The rate of hospitalisation of 5.8/100 person-years in our study population was lower than some other recent studies in other high income settings [11, 18, 19]. Our study population had a high median CD4 count at baseline (621 (IQR: 441–820)) and included a low proportion of individuals with recent diagnosis (at baseline (2011) only 3.6% had been diagnosed within the past year) for whom hospitalisation rates are particularly high [20].

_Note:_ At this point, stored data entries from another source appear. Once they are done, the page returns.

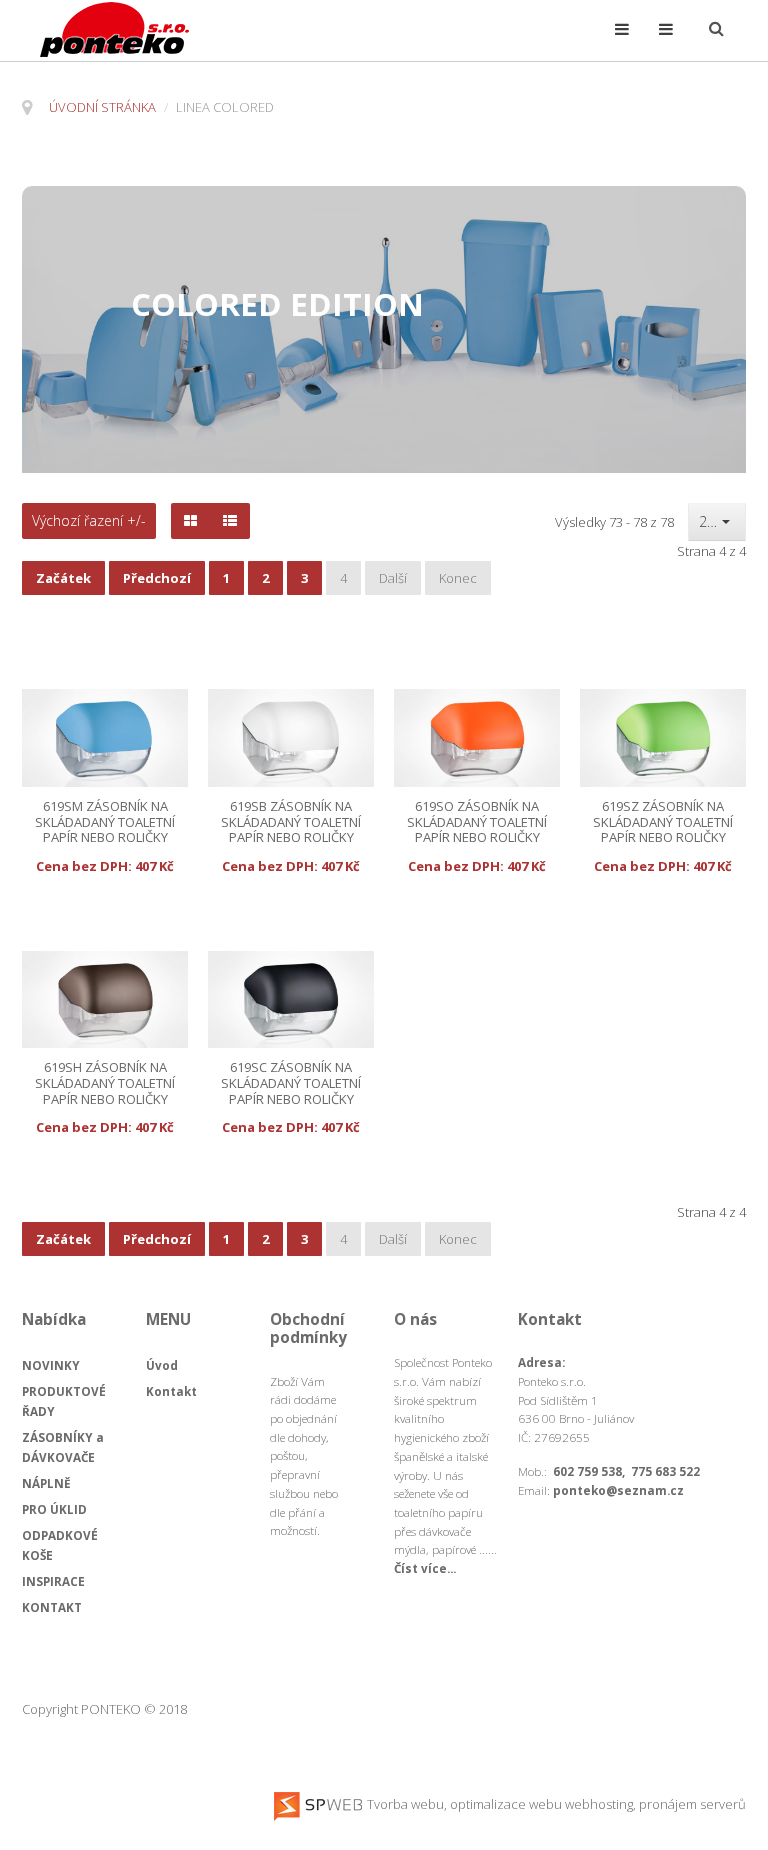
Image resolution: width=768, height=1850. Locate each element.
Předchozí (157, 578)
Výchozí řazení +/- (89, 521)
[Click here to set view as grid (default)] (190, 521)
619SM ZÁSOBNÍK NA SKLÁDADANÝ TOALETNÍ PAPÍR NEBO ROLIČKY (105, 822)
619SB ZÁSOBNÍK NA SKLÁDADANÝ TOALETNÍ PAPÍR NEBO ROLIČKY (291, 822)
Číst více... (425, 1568)
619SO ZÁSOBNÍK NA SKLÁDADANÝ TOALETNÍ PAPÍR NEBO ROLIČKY (477, 822)
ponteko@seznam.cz (618, 1490)
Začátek (63, 578)
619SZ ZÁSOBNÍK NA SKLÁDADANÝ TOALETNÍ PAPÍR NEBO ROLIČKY (663, 822)
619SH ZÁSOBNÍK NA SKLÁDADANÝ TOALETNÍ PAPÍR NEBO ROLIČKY (105, 1083)
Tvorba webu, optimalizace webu (463, 1804)
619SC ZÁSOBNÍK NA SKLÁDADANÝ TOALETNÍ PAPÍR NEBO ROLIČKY (291, 1083)
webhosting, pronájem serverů (655, 1804)
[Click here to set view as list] (230, 521)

Although the main demographic groups of PLHIV in the UK (MSM, heterosexual men and women) are represented in our study population, compared to Public Health England (PHE) estimates of the diagnosed population of PLHIV in the UK in 2011 [21] (our study baseline), our population is comprised of a higher proportion of MSM (74% in our study vs 44% in UK), older individuals (aged > 50: ~ 30% vs 23%) and those with higher CD4 counts (CD4 ≥ 500: 68% vs. 51%). These differences may affect the relative frequency of hospitalisation causes observed in our study. For example, there may be some underrepresentation of immunodeficiency-related and overrepresentation of age-related conditions.

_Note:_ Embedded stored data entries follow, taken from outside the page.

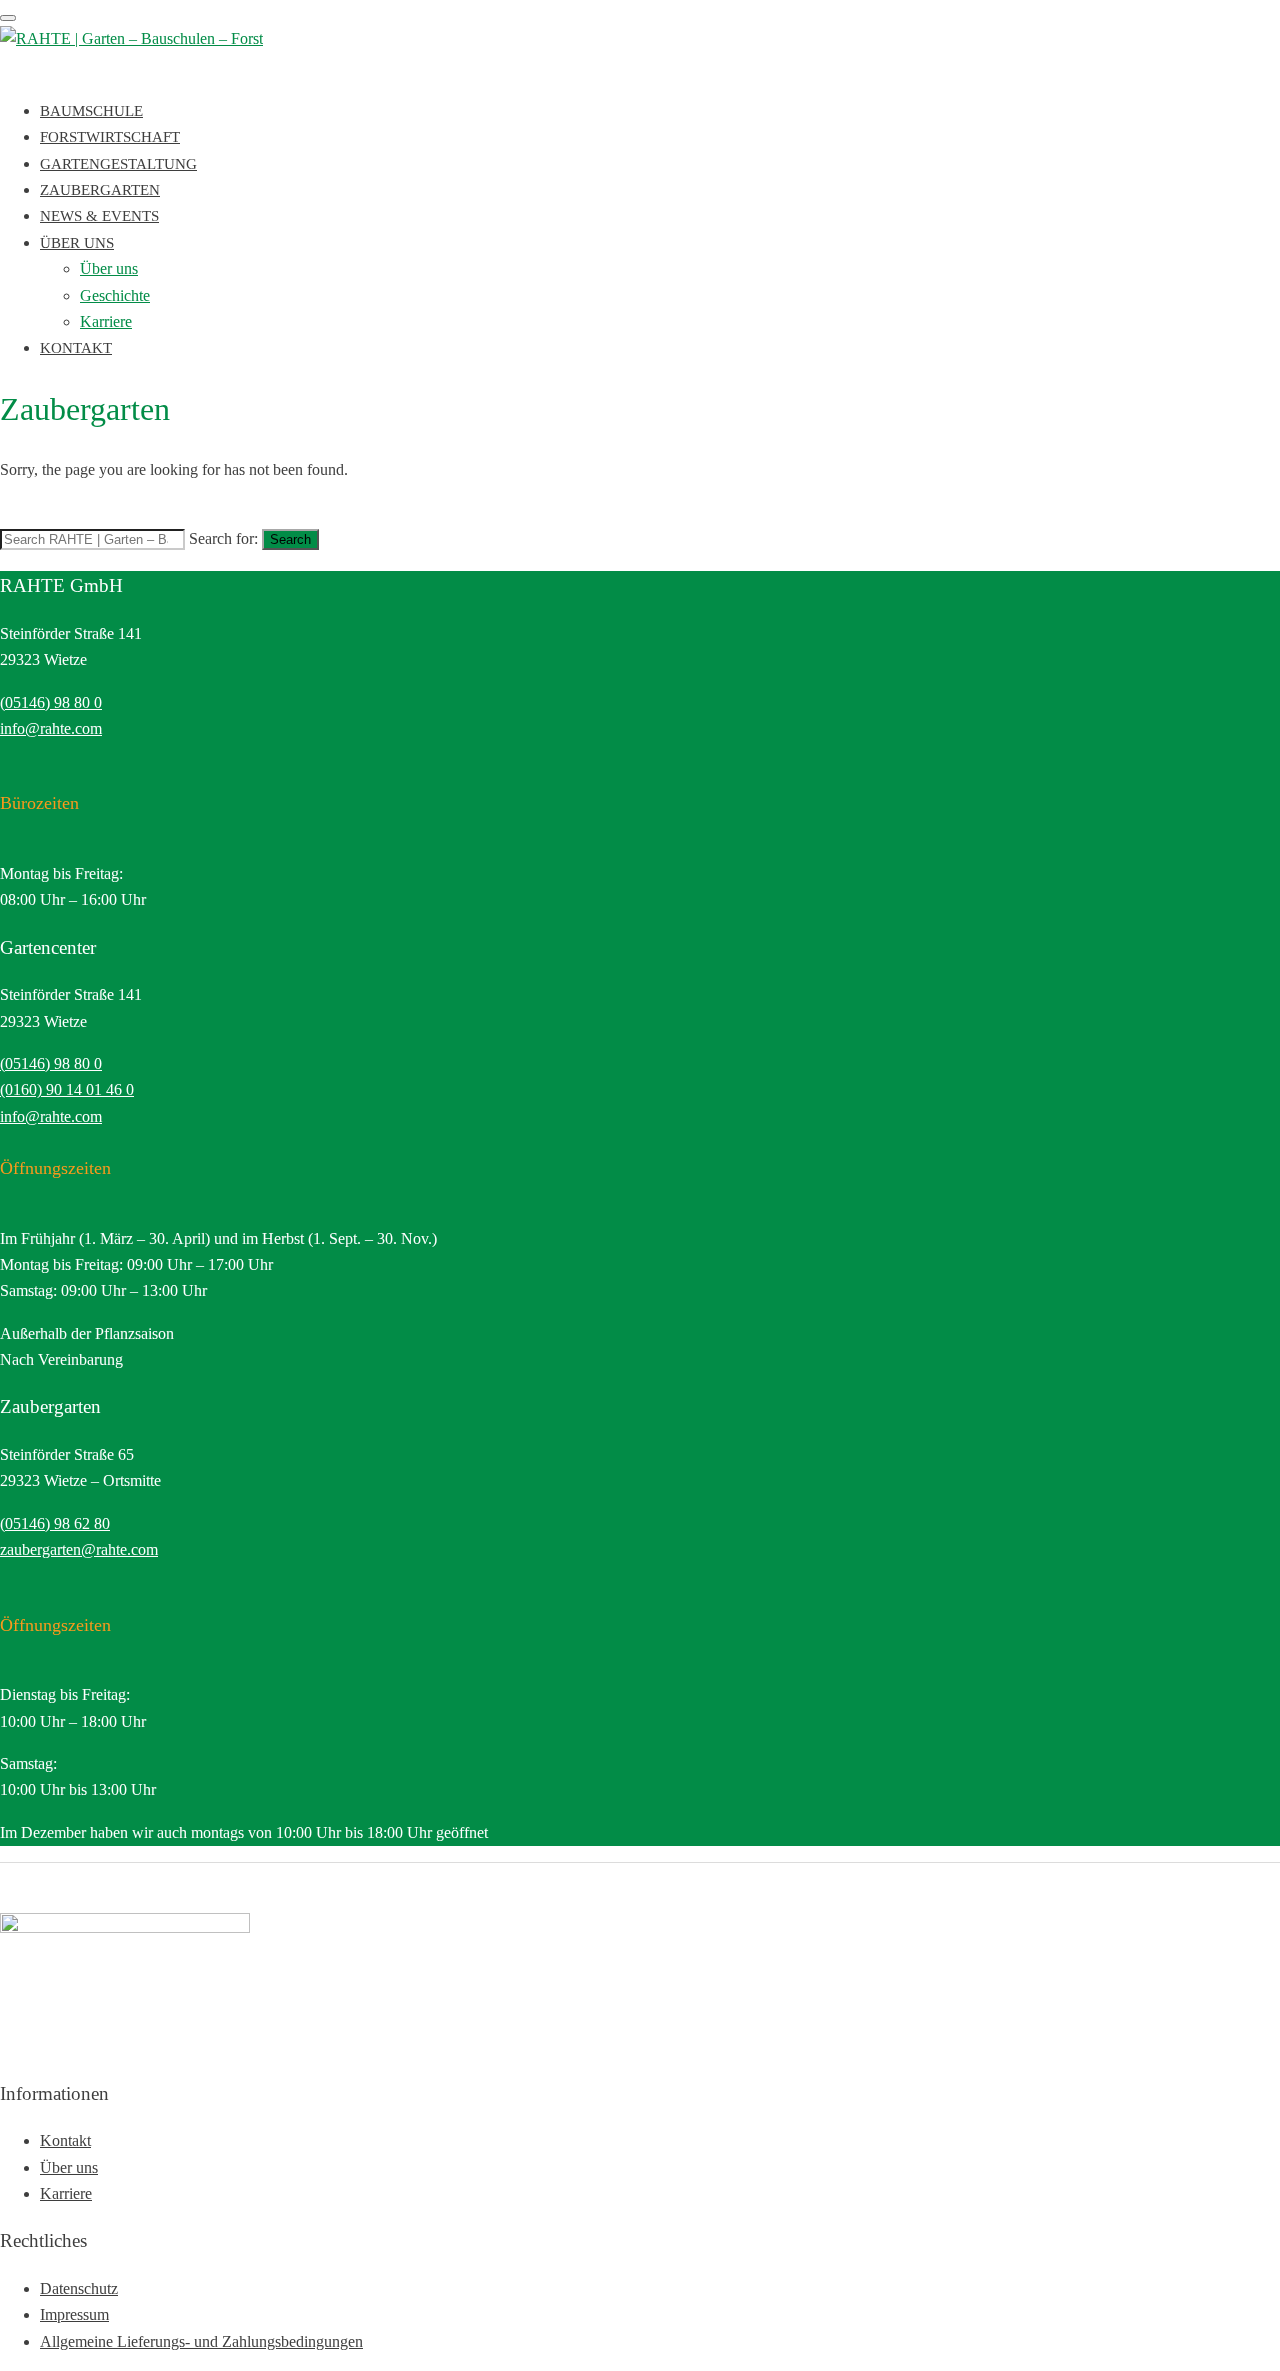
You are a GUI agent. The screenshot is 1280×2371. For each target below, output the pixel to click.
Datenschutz (79, 2288)
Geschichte (115, 295)
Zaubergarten (100, 190)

Hospitalisations occurring at hospitals other than the Royal Free may have been missed if not reported to the HIV physician by the patient, general practitioner or hospital, or if this information was not documented. ASTRA participants may differ from non-participants with respect to levels and patterns of morbidity (899 patients completed questionnaires of 1336 at the Royal Free invited to participate (response rate of 67%)).

Conclusions

In summary, in the contemporary ART era, there is a wide spectrum of causes for hospitalisation in PLHIV in the UK not dominated by AIDS-related causes. These findings highlight the importance of holistic care, including the prevention, early detection and treatment of common chronic conditions.